Records provided Start Marker

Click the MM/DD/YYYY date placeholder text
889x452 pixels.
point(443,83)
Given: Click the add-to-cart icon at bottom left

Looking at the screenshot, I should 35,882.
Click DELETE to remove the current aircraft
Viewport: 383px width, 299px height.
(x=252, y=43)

Records provided End Marker

__What the task requires__: Please extract exactly, and only, the lines from the line containing "889x452 pixels." through the last line of the records.

__Expected output__:
889x452 pixels.
point(443,83)
Given: Click the add-to-cart icon at bottom left

Looking at the screenshot, I should 35,882.
Click DELETE to remove the current aircraft
Viewport: 383px width, 299px height.
(x=252, y=43)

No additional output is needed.